Channels 215 include a latch pockets 225 to receive the ends of load arms 135 of handles 110. Each handle 110 is a lever with a fulcrum at pivot point 131 defining an effort arm that is long relative to load arm 135. Opening handle 110 moves load arm 135 out of the way to facilitate caddy insertion. Finger rest 143 impinges one of guide plates 205 such that drive 115 nearly mates with a corresponding connector 265. Closing handle 110 from this position causes the end of load arm 135 to engage a latch pocket 225, urging drive 115 onto connector 265 as handle 110 enters handle slot 137. When handle 110 is fully closed, latch 140 snaps handle 110 in place. Load arm 135 extends into latch pocket 225, locking caddy 100 between guide plates 205 in a pair of opposing channels 215.

The lever action of handle 110 works in reverse to facilitate caddy removal. The user applies a compressive force between grip 143 and finger rest 145 to unlatch handle 100. Pulling the relatively long effort arm of handle 110 away from caddy body 133 causes load arm 135 to apply a force against latch pocket 225 that assists in decoupling drive 105 from connector 265.

Guide plates 205 are identical for case of manufacture but are installed in opposite orientations so partitions 210 have mirror symmetry. Latch pockets 255 at the rear of enclosure 200 are not used. A printed-circuit board (PCB) 263 behind guild plates 205 includes connectors 265 that mate with connectors on drives 105 (not shown) and LEDs that shine into optical inputs 157 to made visible via light ports 270 on the faces of caddies 100. Slots 275 on guide plates 205 make way for tabs introduced later in connection with FIG. 4.

FIG. 3 depicts caddy 100 next to one of guide plates 205 to illustrate how bracket 117 mates with one of channels 215 in guide plate 205. Stop 127 formed between the wide and narrow regions of bracket 117 contacts a similar stop 300 that marks the beginning of a channel constriction 220 too narrow to admit the wide portion of bracket 117. If caddy 100 is misoriented, the positions of grip 145 and rest 143 reversed relative to caddies 100 of FIG. 2, stop 127 contacts a partition end 305 rather than shoulder 300 that marks the beginning of a constriction 220. The length of the wide portion of each channel 215 is such that a drive installed upside down could not contact the corresponding PCB connector. When caddy 100 is properly oriented, load arm 135 extends into a corresponding latch pocket 225 when closing handle 110, an action that urges caddy 100 against PCB 263 so drive 105 mates with connector 265.

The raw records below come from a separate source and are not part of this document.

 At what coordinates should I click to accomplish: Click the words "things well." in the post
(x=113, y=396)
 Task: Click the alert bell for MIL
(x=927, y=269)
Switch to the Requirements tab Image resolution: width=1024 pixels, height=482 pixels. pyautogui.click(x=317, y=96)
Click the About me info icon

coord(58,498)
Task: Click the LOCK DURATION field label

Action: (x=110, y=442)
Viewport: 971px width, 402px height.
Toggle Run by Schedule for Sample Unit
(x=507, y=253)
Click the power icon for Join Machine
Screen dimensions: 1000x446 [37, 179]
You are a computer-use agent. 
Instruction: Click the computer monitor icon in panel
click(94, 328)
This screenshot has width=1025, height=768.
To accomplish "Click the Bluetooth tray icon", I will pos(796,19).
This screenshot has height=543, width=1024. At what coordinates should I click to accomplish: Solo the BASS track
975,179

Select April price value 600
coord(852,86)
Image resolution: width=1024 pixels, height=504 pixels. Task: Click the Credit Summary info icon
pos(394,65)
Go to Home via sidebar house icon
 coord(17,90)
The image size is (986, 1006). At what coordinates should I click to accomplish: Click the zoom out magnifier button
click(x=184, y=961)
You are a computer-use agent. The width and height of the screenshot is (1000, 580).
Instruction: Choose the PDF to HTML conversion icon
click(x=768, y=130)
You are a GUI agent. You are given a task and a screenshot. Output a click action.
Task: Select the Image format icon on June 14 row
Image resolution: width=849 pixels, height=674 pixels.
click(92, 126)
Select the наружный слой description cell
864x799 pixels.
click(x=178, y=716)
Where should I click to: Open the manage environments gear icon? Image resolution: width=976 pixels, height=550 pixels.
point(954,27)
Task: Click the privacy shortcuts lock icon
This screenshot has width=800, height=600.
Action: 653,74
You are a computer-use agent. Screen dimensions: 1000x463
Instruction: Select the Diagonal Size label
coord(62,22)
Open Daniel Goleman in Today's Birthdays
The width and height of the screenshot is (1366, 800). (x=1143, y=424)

FIG. 4 depicts an enclosure 400 with eight caddies 100 disposed between a pair of guide plates 205 encompassed within a conductive housing 405. EMI fingers 164 electrically interconnect adjacent caddies 100 and conductive housing 405 for EMI shielding. Dummy caddies (not shown) can be installed in place of missing caddies 100 to provide EMI shielding for enclosures that lack one or more storage drives.

Conductive housing 405 can include a chassis or front tray 410 with vertical side support, e.g. module partition(s) 412 with tabs 415 that fit in guide-plate slots 275. Tabs 415 can have holes for fasteners to chassis 410. A fan housing 420 draws air through and between caddies 100. This air can be directed downstream to cool e.g. processors and other server components (not shown).

Variations of these embodiments, including embodiments in which features are used separately or in any combination, will be obvious to those of ordinary skill in the art. Therefore, the spirit and scope of the appended claims should not be limited to the foregoing description. In U.S. applications, only those claims specifically reciting “means for” or “step for” should be construed in the manner required under 35 U.S.C. section 112(f).